INFORMATION GIVEN

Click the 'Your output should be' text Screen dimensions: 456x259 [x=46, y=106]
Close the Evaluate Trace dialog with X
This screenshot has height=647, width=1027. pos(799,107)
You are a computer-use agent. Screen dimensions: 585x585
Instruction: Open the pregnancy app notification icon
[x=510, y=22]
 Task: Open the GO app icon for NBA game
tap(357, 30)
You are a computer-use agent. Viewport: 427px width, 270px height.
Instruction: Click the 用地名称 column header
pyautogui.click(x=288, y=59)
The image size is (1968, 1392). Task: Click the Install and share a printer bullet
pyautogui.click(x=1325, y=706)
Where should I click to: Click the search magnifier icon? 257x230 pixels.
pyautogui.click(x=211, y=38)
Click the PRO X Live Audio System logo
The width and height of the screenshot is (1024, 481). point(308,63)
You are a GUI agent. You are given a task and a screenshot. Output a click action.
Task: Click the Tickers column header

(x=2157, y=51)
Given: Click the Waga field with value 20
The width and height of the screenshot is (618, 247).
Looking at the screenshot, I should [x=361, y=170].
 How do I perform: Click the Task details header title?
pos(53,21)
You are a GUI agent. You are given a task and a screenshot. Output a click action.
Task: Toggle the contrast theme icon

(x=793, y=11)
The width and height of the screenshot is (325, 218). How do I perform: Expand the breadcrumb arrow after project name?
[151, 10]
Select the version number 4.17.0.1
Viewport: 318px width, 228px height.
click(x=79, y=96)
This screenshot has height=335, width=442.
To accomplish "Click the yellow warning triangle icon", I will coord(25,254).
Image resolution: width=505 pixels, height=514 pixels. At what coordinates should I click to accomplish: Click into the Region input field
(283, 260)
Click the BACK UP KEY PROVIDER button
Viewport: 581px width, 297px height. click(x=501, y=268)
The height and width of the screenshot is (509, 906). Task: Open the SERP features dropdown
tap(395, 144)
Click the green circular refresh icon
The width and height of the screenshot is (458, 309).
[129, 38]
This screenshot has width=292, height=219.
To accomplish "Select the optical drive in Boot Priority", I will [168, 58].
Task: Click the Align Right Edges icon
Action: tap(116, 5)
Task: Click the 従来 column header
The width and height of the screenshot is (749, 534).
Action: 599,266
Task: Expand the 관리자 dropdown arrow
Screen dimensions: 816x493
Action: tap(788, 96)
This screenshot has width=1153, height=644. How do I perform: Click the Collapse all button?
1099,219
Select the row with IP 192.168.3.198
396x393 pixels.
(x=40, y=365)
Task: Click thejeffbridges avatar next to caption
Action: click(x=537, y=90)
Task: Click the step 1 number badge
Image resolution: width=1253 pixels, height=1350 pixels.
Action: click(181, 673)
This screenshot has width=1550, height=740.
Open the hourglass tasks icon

EXERCISE DIRECTIONS
Please restate only the opening stretch of the records above: every line from the first through the one containing "You are a computer-use agent. Viewport: 427px", exactly as written.

THE COMPLETED TASK
Click the 'Your output should be' text Screen dimensions: 456x259 [x=46, y=106]
Close the Evaluate Trace dialog with X
This screenshot has height=647, width=1027. pos(799,107)
You are a computer-use agent. Screen dimensions: 585x585
Instruction: Open the pregnancy app notification icon
[x=510, y=22]
 Task: Open the GO app icon for NBA game
tap(357, 30)
You are a computer-use agent. Viewport: 427px width, 270px height.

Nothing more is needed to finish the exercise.